Finding that stellar winds help nebulae to expand and give birth to new stars
Research from last year showed that stellar winds are causing nebula RCW 120 to expand more rapidly than would be otherwise expected. In turn, this expansion is contributing to rapid star formation, and it means the nebula, located 4,300 light-years away, is younger than scientists thought.
“The nebula is giving us a window into what star formation may have been like in the early universe,” Matteo Luisi, an astronomer at West Virginia University in Morgantown, said in a NASA blog post. “We can’t go back to study the early universe, so we depend on observations like these to understand how it transformed from the Big Bang to the universe we see today.”
But also finding that stellar winds can stunt stellar growth
SOFIA also found that stellar winds from an infant star in the Orion Nebula are inhibiting the formation of nearby stars. It was an unexpected result, as astronomers figured something else, namely supernovae, were behind this phenomenon. The newborn stars are producing stellar winds that “can blow away the seed material required to form new stars, a process called ‘feedback’,” according to the SOFIA team.

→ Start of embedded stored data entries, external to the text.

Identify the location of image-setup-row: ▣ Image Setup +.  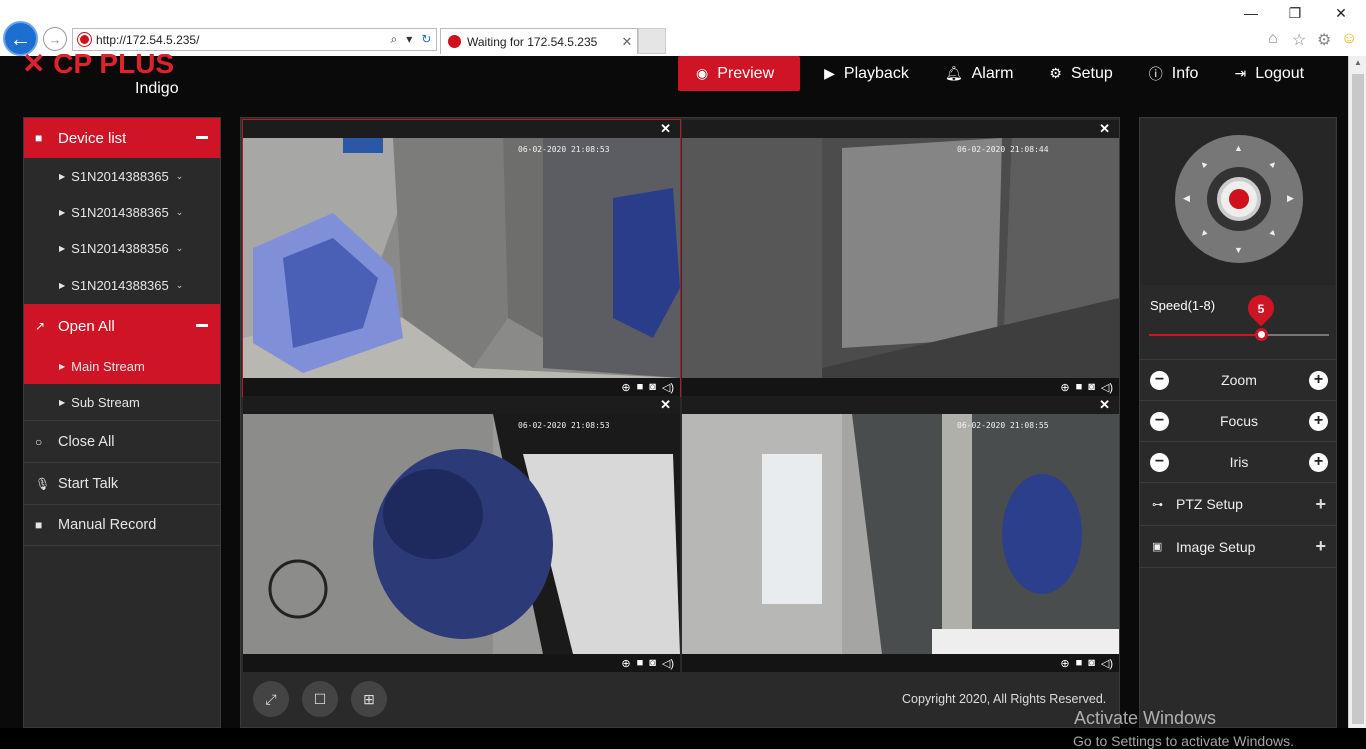
(1238, 546).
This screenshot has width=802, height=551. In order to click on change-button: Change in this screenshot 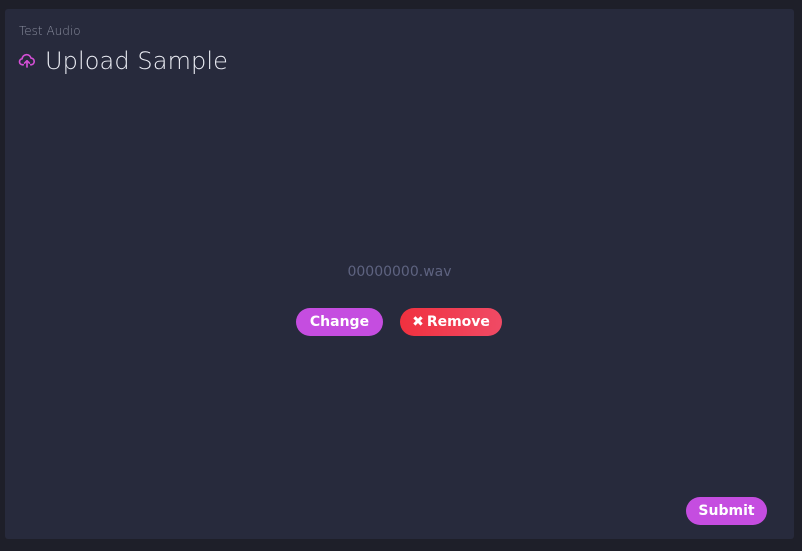, I will do `click(340, 322)`.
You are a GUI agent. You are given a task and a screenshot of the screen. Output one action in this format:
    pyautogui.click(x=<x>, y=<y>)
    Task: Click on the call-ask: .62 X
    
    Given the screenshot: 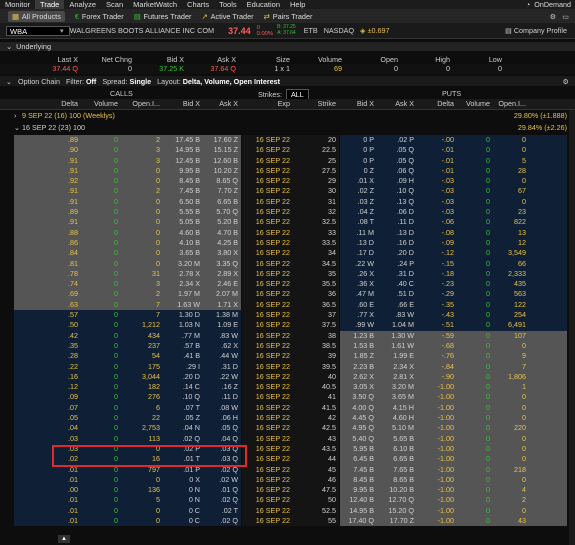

Confirming that a nearby planetary system is similar to our own
Research from 2017 showed that Epsilon Eridani, a star located 10.5 light-years from Earth, hosts a planetary system with an architecture similar to ours, though this star is considerably younger than the Sun. The system features a Jupiter-like planet (named Epsilon Eridani b) in orbit at a similar distance that separates Jupiter from our Sun. By comparing SOFIA and Spitzer data, astronomers confirmed the presence of an asteroid belt much like our own. What’s more, a theoretical model of the Epsilon Eridani system suggests the presence of at least two other planets, the analogues being Uranus and Neptune.
Finding that magnetic fields help to power black holes
SOFIA provided evidence that magnetic fields are trapping dust near the centre of active galaxy Cygnus A and that this material is feeding the supermassive black hole at its core. The presence of magnetic fields around black holes could explain why some galaxies are super active and while others, like our own, aren’t as boisterous.
Providing a stunning infrared view of the Milky Way core
In 2020, scientists used SOFIA data to create a vivid infrared image of the Milky Way’s centre. The image encompasses more than 600 light-years of galactic real estate, showing dense swaths of gas and dust. A notable feature is the Arches Cluster, a region with the densest collection of stars in the galaxy.
“It’s incredible to see our galactic centre in detail we’ve never seen before,” James Radomski, a Universities Space Research Association scientist at the SOFIA Science Centre at NASA, said in a 2020 agency statement. “Studying this area has been like trying to assemble a puzzle with missing pieces. The SOFIA data fills in some of the holes, putting us significantly closer to having a complete picture.”
The end of an era
SOFIA will be permanently grounded on September 30, 2022 — the end of the current mission. The 747 will continue to collect data over the coming months, and scientists will undoubtedly continue to analyse both old and new SOFIA data. The program may be coming to an end, but the legacy of this aerial observatory is far from complete.